The rise in home prices continues to slow, which is great news for home buyers—although stabilization of home prices might not have much of an effect on demand
Adding urgency to the ‘how low can they go’ conversation about interest rates, home price gains are slowing, which may mean that homeowners wanting to talk into their existing equity should move sooner rather than later.
Home price gains in 20 US cities slowed for the 15th straight month and were weaker than had been projected, which was a rise of 2.3%. The S&P CoreLogic Case-Shiller index of property values increased 2.1% from a year ago in June—the smallest gain since August 2012—versus a 2.4% gain in May. Prices were little changed from a month earlier.
The Federal Housing Finance Agency also reported a slowdown: its house price index increased a seasonally adjusted 4.8% in June from one year ago, following a 5.2% gain in May. House prices rose 0.2% on a monthly basis, which was the same as the increase in May. They were up 1% in Q2. The FHFA’s index is calculated by using purchase prices of houses financed with mortgages sold to or guaranteed by mortgage finance companies Fannie Mae and Freddie Mac.
The data supports the assertion that the overall housing market is slowing due to a number of factors, including increases in personal debt loads and wage increases that have generally not kept up with home-price increases.

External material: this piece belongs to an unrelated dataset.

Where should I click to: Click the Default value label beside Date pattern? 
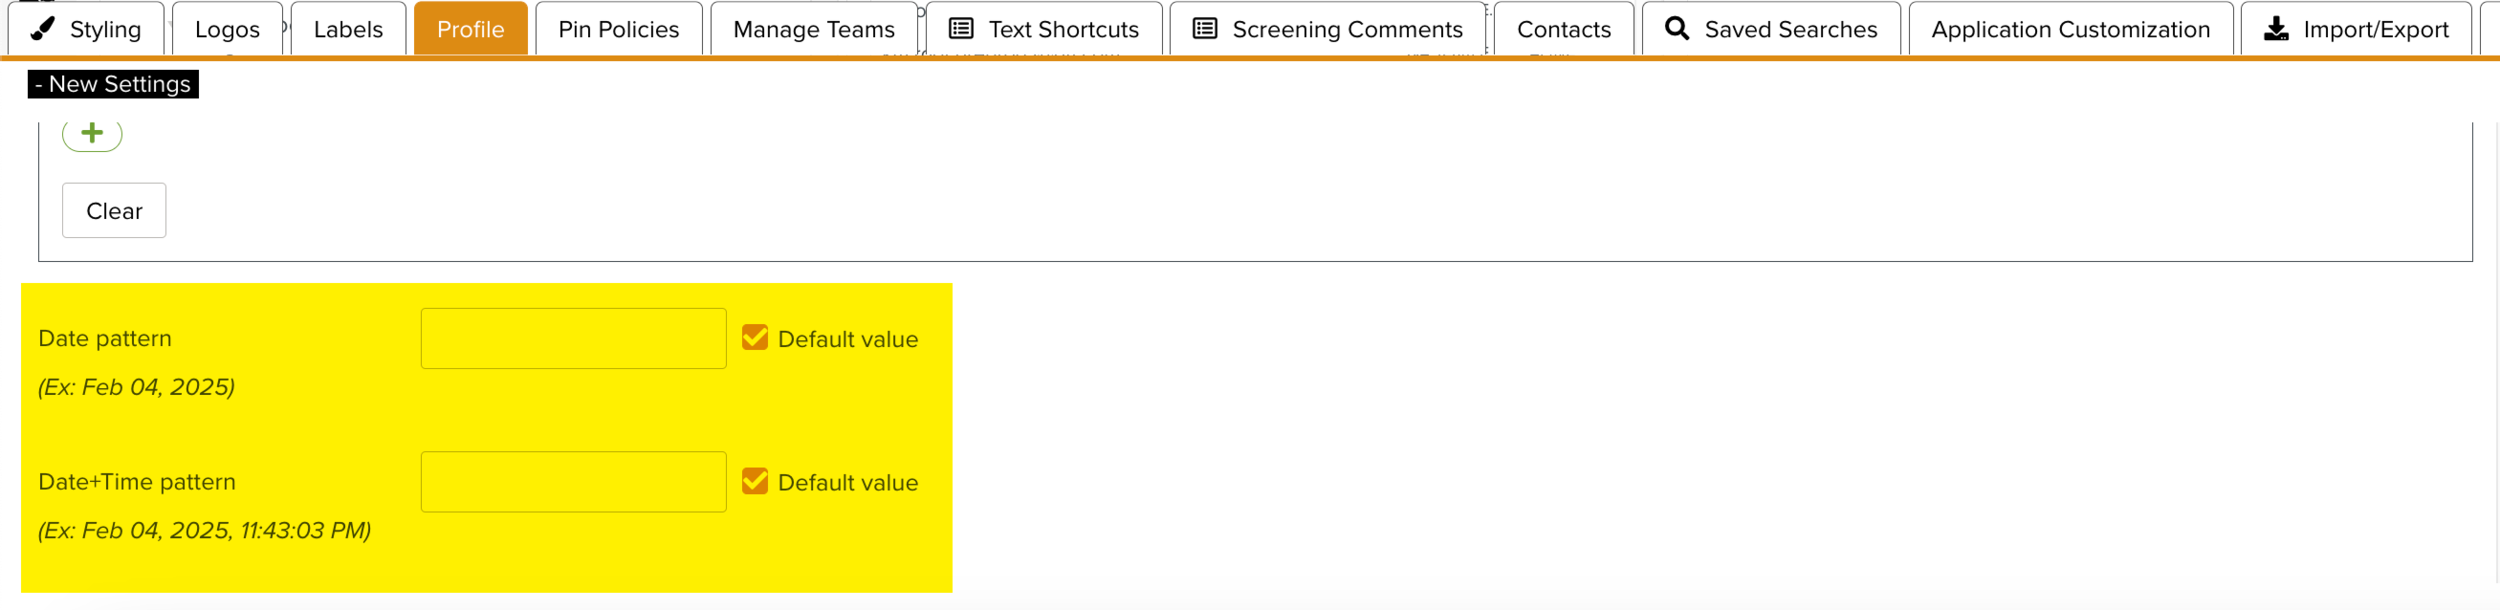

There are some markets where this is felt more than others. The markets with the weakest home-price gains were Seattle, San Francisco, and San Diego. Seattle was the only market in the main 20 cities to post an actual decline, with a drop of 1.3% from a year earlier after a 1.2% fall that was the first decrease in more than seven years. The two southwestern markets of Phoenix and Las Vegas posted the strongest gains.
Existing-home sales rose to a five-month high in July, according to a recent report from the National Association of Realtors, and other data indicates that housing starts for single-family homes have climbed to the highest level since January as building permits rebounded.
High employment rates also continue to support home sales, so there are some people who believe that a decline in home-price increases isn’t necessarily a bad thing.
“Home-price gains continue to trend down, but may be leveling off to a sustainable level,” said Philip Murphy, global head of index governance at S&P Dow Jones Indices.
The definition of “sustainable”, of course, varies by market. Low mortgage interest rates are likely to support demand as well as home price gains.
“This should lead to a longer summer buying season and a potentially a higher rate of appreciation,” said Lynn Fisher, FHFA senior advisor for economics.
There’s no indication that demand will decrease anytime soon, which may mean that home prices increases will not slow dramatically. A report from the Conference Board showed that 6% of respondents in August said they plan to buy a home within six months, down from a reading of 7.4% that was the highest since 2017.